#### Task directions:
Copy the lines below word for word, from the first line through the line that contains "click(707, 127)". Leave out the pictures.

--

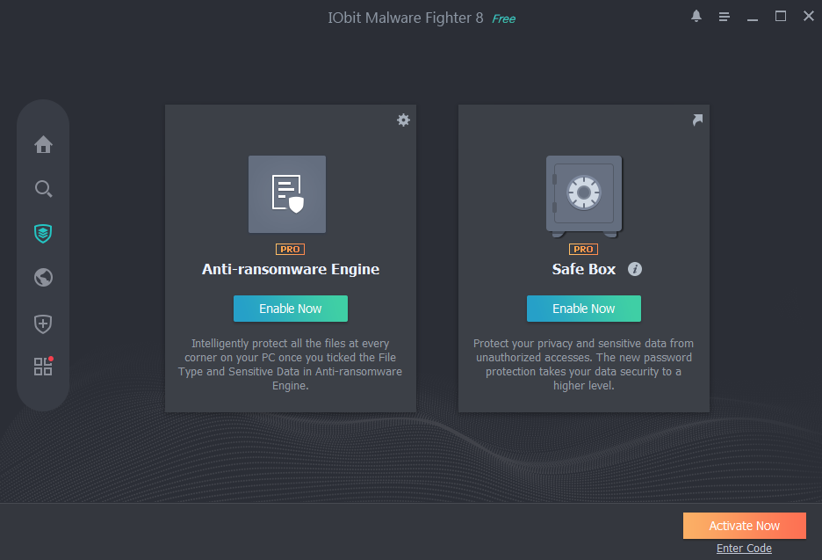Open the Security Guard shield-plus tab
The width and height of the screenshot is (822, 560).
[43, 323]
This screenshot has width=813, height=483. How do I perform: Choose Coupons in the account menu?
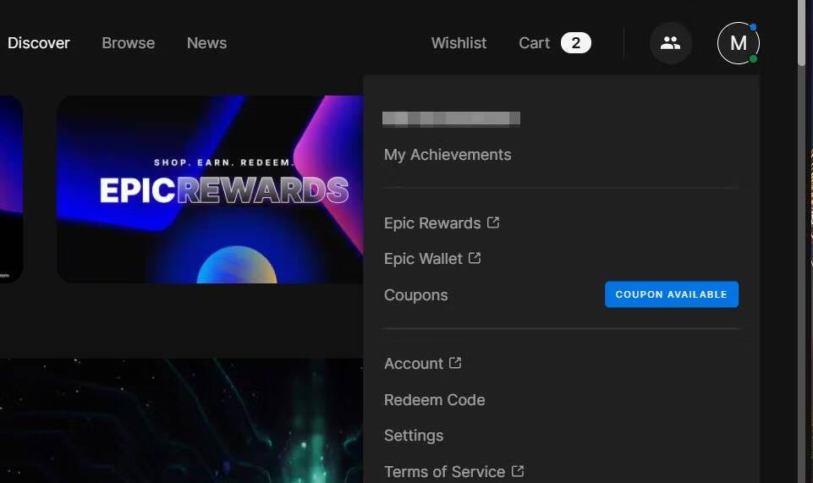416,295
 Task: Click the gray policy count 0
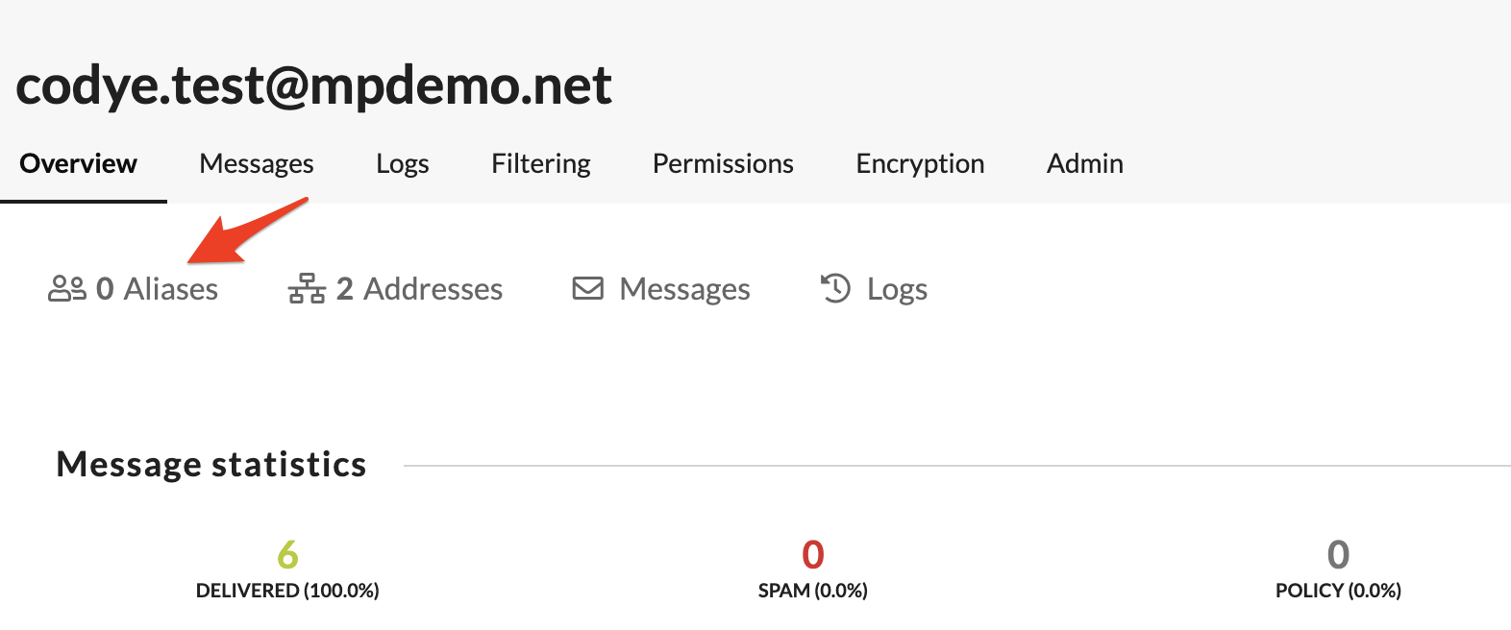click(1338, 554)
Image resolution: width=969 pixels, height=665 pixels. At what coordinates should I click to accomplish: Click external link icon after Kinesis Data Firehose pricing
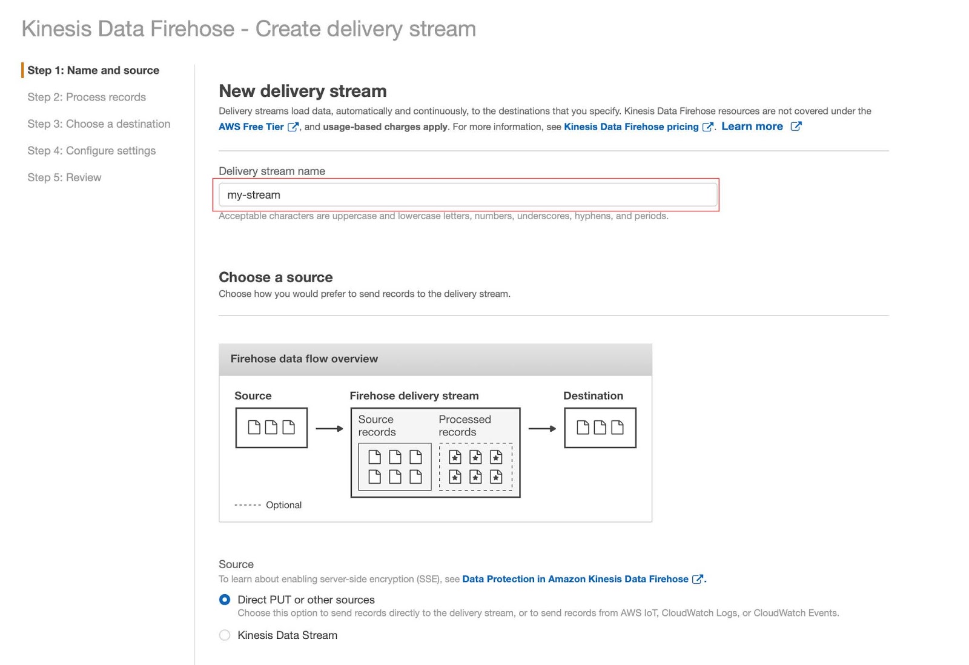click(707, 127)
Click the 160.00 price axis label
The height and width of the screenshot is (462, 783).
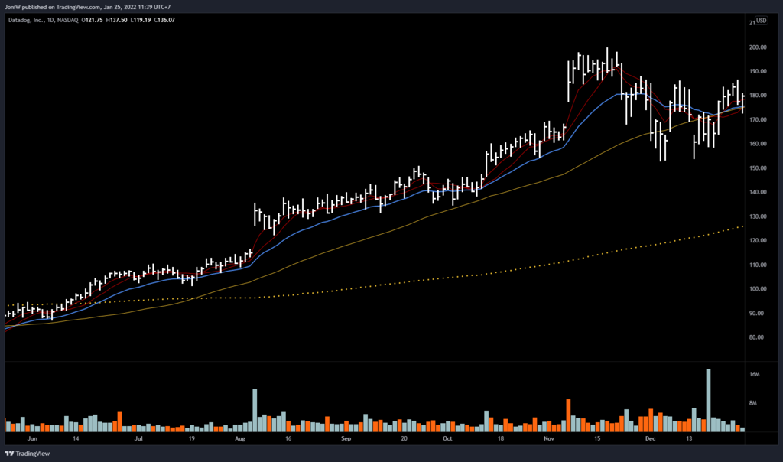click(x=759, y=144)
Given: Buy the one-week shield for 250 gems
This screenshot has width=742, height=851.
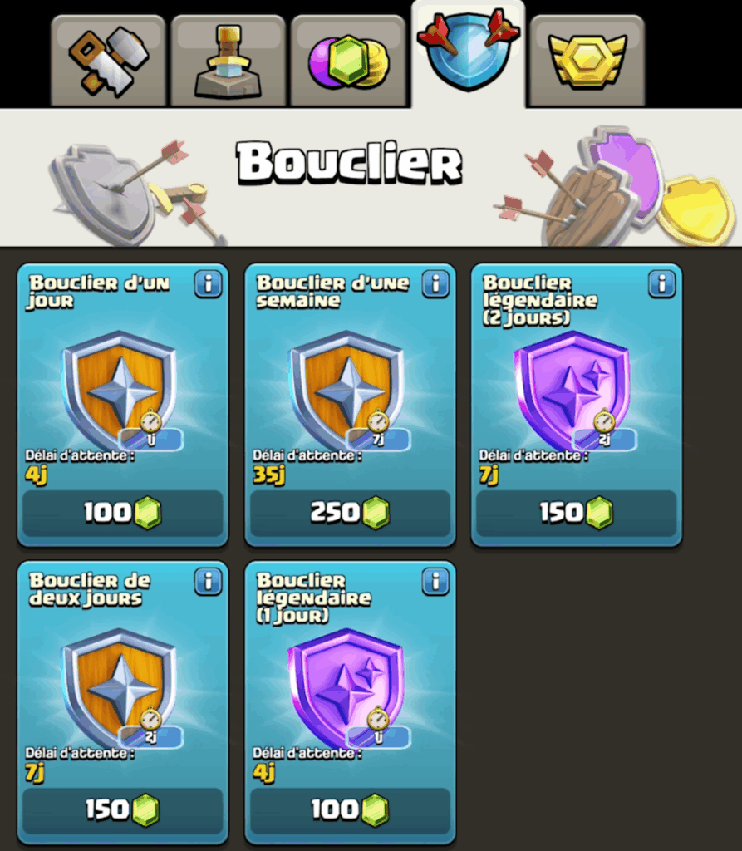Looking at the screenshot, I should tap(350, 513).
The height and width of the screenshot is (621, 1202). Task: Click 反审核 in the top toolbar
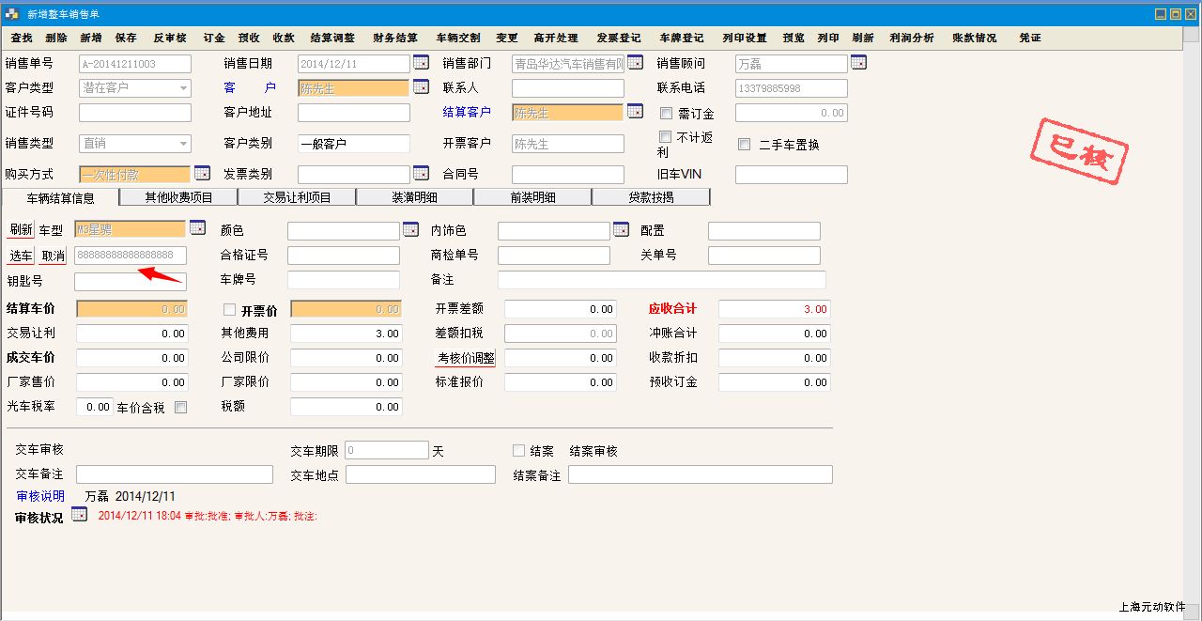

--

#### Task solution:
Open the Security Guard shield-plus tab
The width and height of the screenshot is (822, 560).
[43, 323]
This screenshot has width=813, height=483. How do I perform: Choose Coupons in the account menu?
416,295
 Task: Click the gray policy count 0
click(1338, 554)
Image resolution: width=969 pixels, height=665 pixels. At what coordinates should I click to accomplish: Click external link icon after Kinesis Data Firehose pricing
click(707, 127)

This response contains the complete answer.